Geospatial AI Stack Comparison
| Feature/Metric | Xoople (News Subject) | Planet Labs (Competitor A) | Picterra (Competitor B) |
|---|---|---|---|
| Core focus | High-fidelity satellite data stream for AI “ground truth” | Global daily imagery from large satellite fleet | Cloud geospatial AI platform, model training on third-party data |
| Context Window | Designed for long multi-year time series and dense revisit for deep learning workloads (hours to years per location depending on task) | High-cadence daily to sub-daily imagery with strong historical archive since early 2010s | Depends on customer data ingestion, typically project-based archives |
| Typical pricing model | Enterprise subscriptions and embedded data products | Tiered imagery access and tasking by area, time, and resolution | SaaS pricing by seat and project volume |
| Indicative pricing per 1M tokens | Premium due to sensor quality and AI-ready format | More cost-effective for bulk imagery access at moderate resolution | Cheapest per processed unit when customers bring their own imagery |
| Multimodal support | Imagery, time-series, and metadata integrated for AI pipelines | Imagery plus derived products via partner ecosystems | Imagery, vector layers, and tabular data analytics |
| Agentic capabilities | Automated change detection, alerts, and model-ready feeds | Tasking and alerting APIs with workflows built by partners | Detection model training and workflow automation tools |
| Key partnerships | L3Harris, Microsoft, and Esri-like ecosystems | GIS, defense, and climate-tech partners | GIS providers and enterprise imagery owners |
From a strategic standpoint, Xoople appears to “win” on data quality and AI-native design, offering premium, tightly integrated streams that can power advanced models with fewer preprocessing steps.
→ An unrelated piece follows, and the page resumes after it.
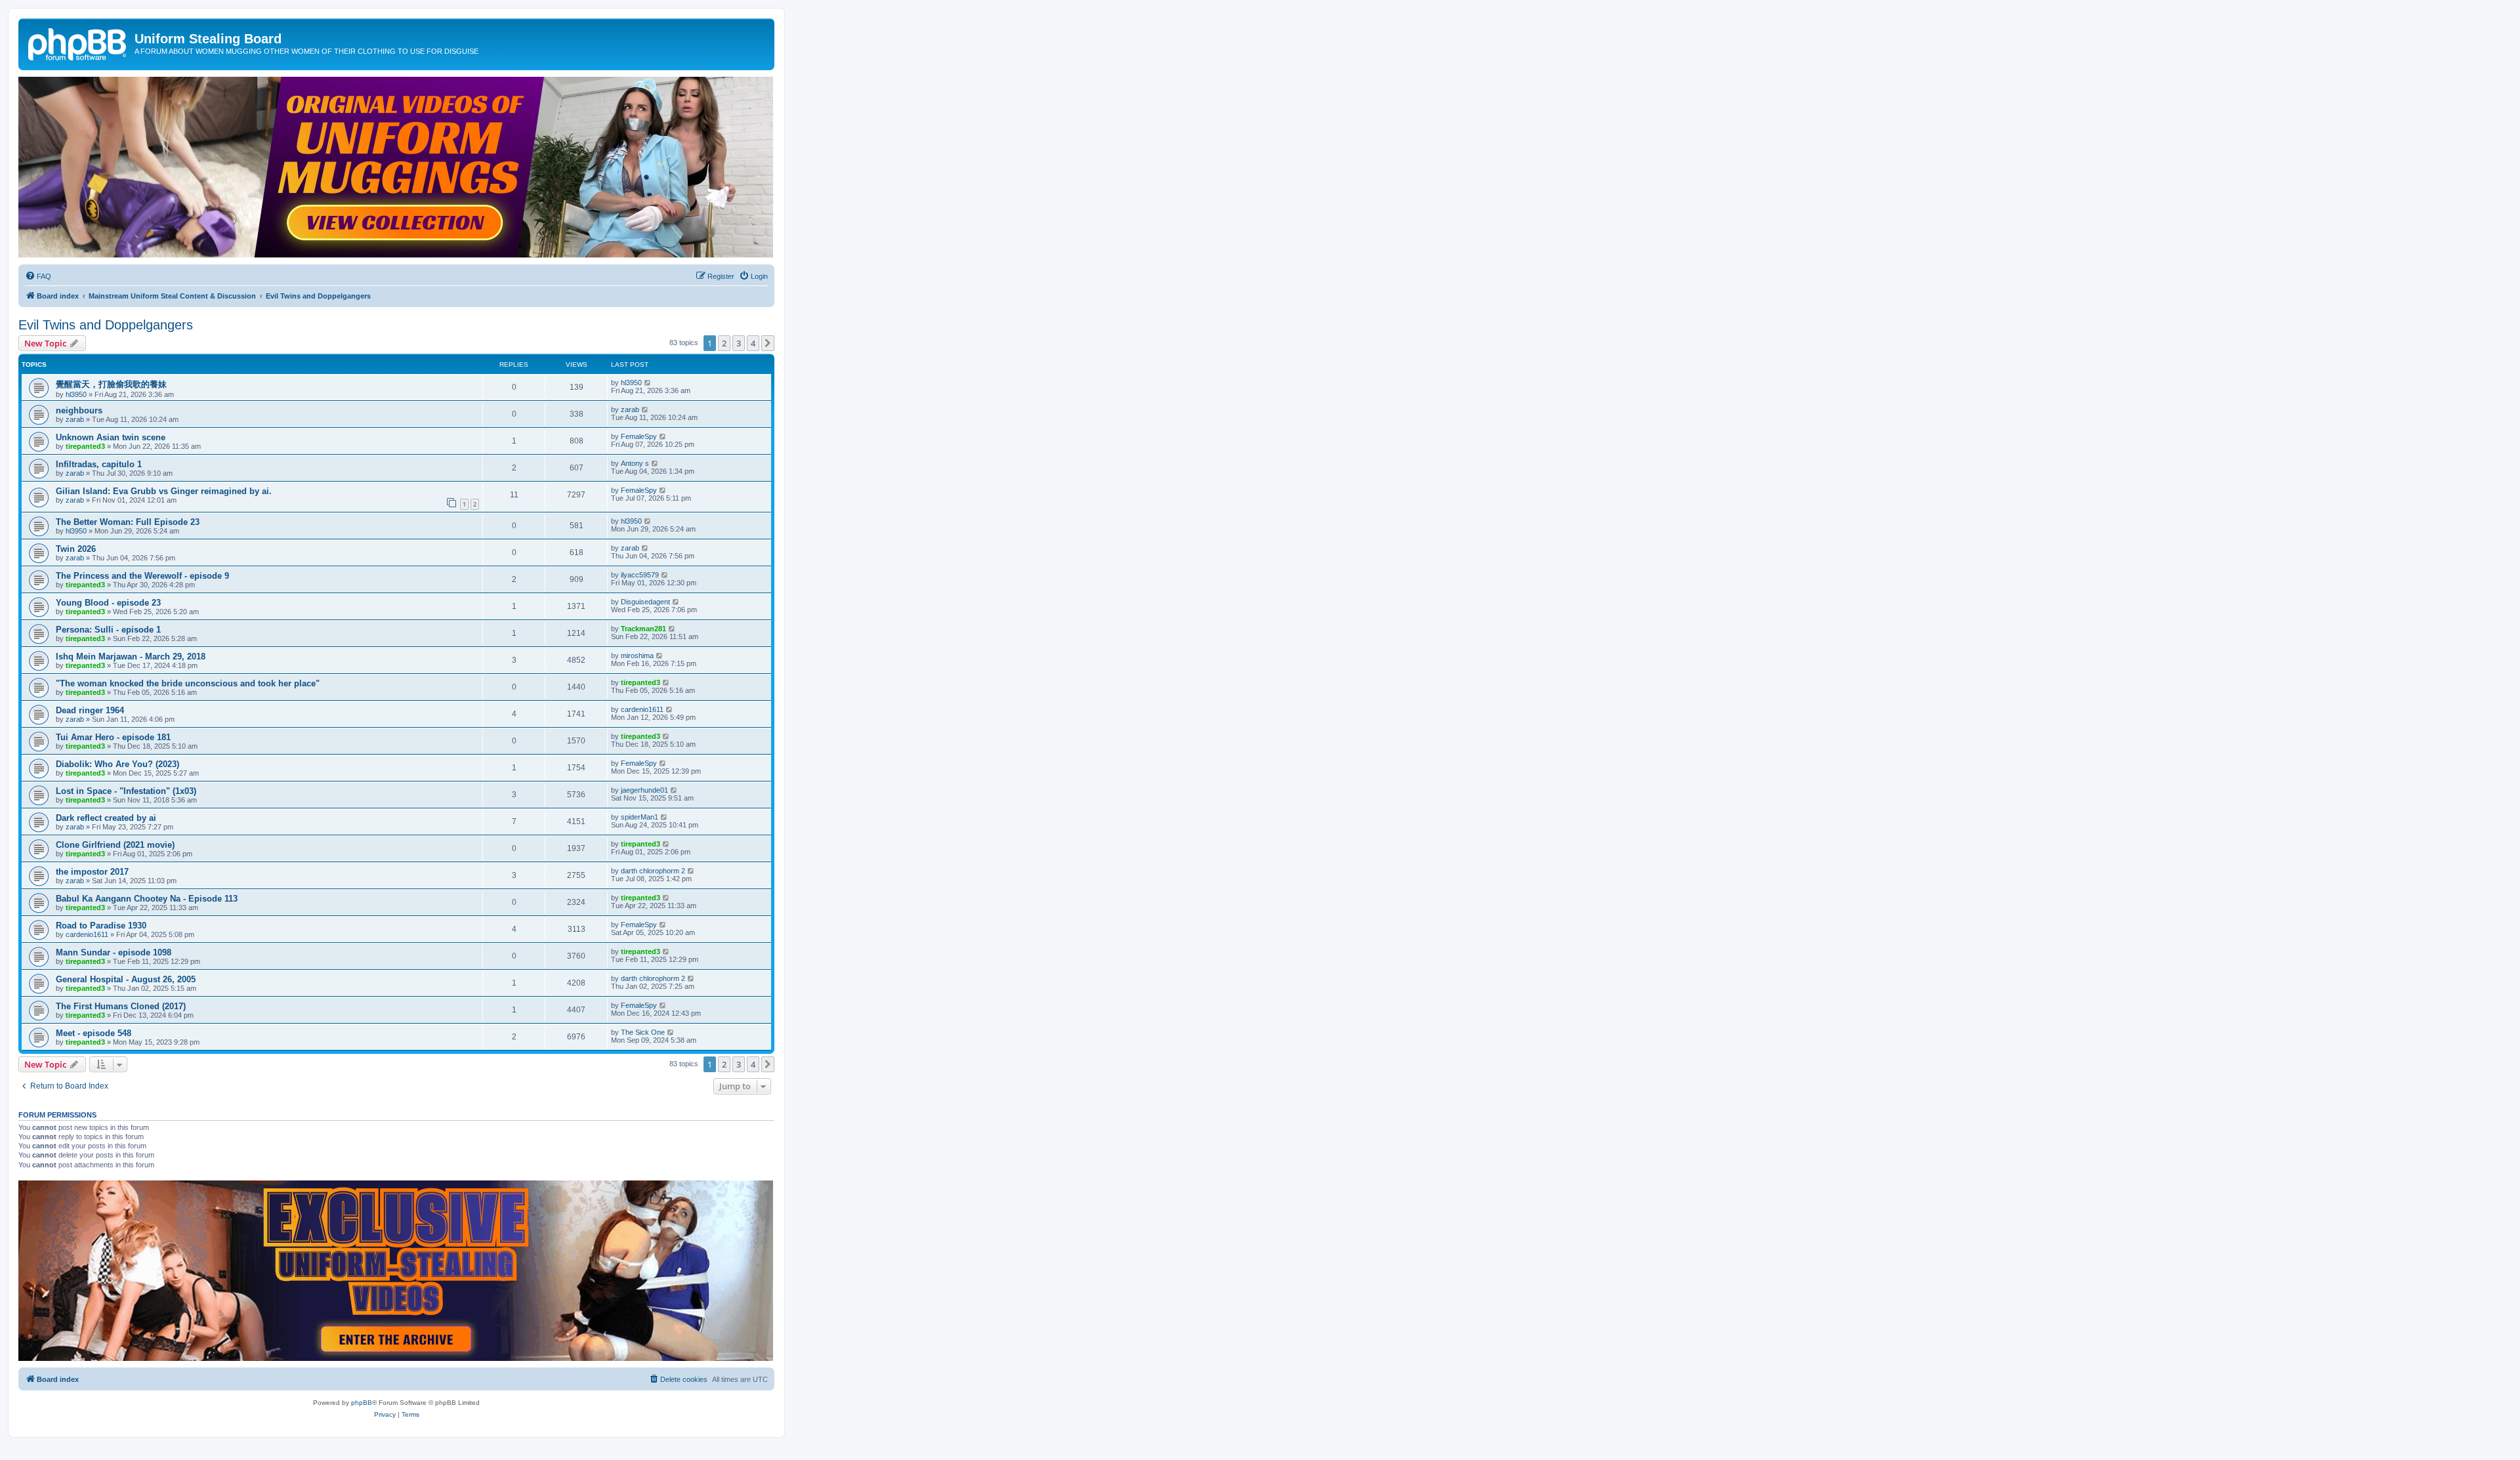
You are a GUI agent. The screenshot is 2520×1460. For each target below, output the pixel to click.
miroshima (637, 655)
Planet Labs remains stronger for broad, cost-efficient coverage at scale, while Picterra is likely more attractive for enterprises that already own imagery and mainly need flexible geospatial AI tooling.
Bayelsa Watch’s Takeaway
In my experience, funding rounds of this size in geospatial AI signal that the market is shifting from proof-of-concept pilots to real, budget-backed deployments across governments and big enterprise verticals. I think this is a big deal because Xoople is not just launching more satellites; it is explicitly architecting its data as infrastructure for AI models, which could make it a default “Earth layer” for everything from climate-risk LLMs to logistics copilots.
While the premium positioning may limit appeal for low-margin, high-volume users, the combination of sensor quality, unicorn-level backing, and deep integrations with platforms like Microsoft and Esri-style ecosystems feels structurally bullish for both Xoople and the broader AI-plus-space thesis.